The GSODTools package comes with a built-in dataset from NOAA's FTP server holding information about all available GSOD stations that is automatically attached via lazy-loading when loading the package. Let's have a quick look at it.
## USAF WBAN STATION.NAME CTRY FIPS STATE CALL LAT LON ELEV..1M. BEGIN END
## 1 6852 99999 SENT SW SZ 46817 10350 14200 NA NA
## 2 7005 99999 CWOS 07005 NA NA NA 20120127 20120127
## 3 7010 99999 CWOS 07010 NA NA NA NA NA
## 4 7011 99999 CWOS 07011 NA NA NA 20111025 20121129
## 5 7012 99999 CWOS 07012 NA NA NA NA NA
## 6 7015 99999 CWOS 07015 NA NA NA NA NA
Unfortunatelly, the data formatting and consistency of this official table is
rather poor. Hence, I thought it might be quite helpful to sort out some
inconveniences above all else. The referring function is called gsodReformat()

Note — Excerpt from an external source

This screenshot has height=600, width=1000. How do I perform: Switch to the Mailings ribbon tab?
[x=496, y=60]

and allows to reformat elevation (decimeters to meters) as well as latitude and longitude
(thousandth of a degree to whole degree). Furthermore, it offers the opportunity
to remove invalid coordinates, i.e. values of latitude and longitude exceeding
valid thresholds of +/-90 and +/-180 degrees, respectively. Optionally, the
adjusted dataset can be converted to an object of class sp prior to return.

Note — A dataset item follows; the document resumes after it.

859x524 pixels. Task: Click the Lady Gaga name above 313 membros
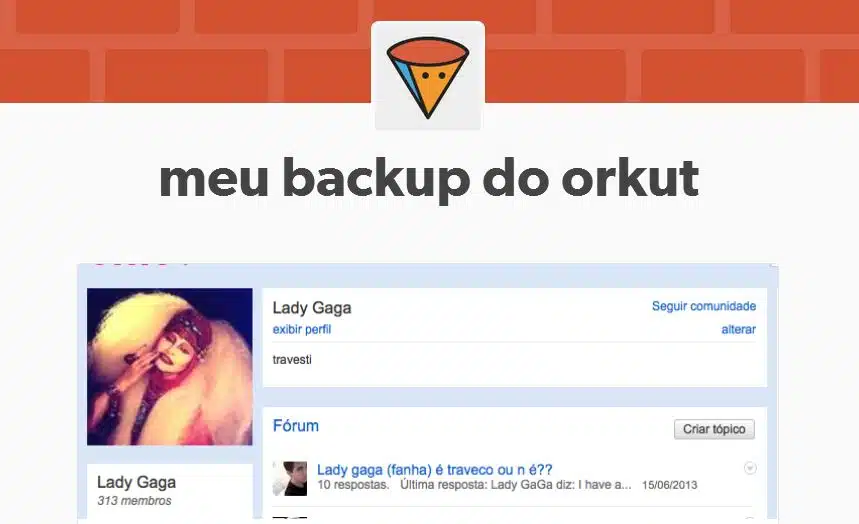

Consequently, the first lines of code working with GSODTools should probably look like this.
# Reformat data and convert to spatial object
gsod_shp <- gsodReformat(data = gsodstations,
elevation = TRUE,
coords = TRUE,
df2sp = TRUE)
par(mar = c(0, 0, 0, 0))
plot(gsod_shp)Selecting a station
Now that the list of available GSOD stations is in a reasonable format and holds spatial information, the next step would be to select a station you would like to download data from. Using the GIS Data Locator, this involves quite some clicking around until you finally reach the download page. GSODTools offers multiple functions to facilitate station selection and data acquisition, allowing the user to select stations based on spatial characteristics or by hand.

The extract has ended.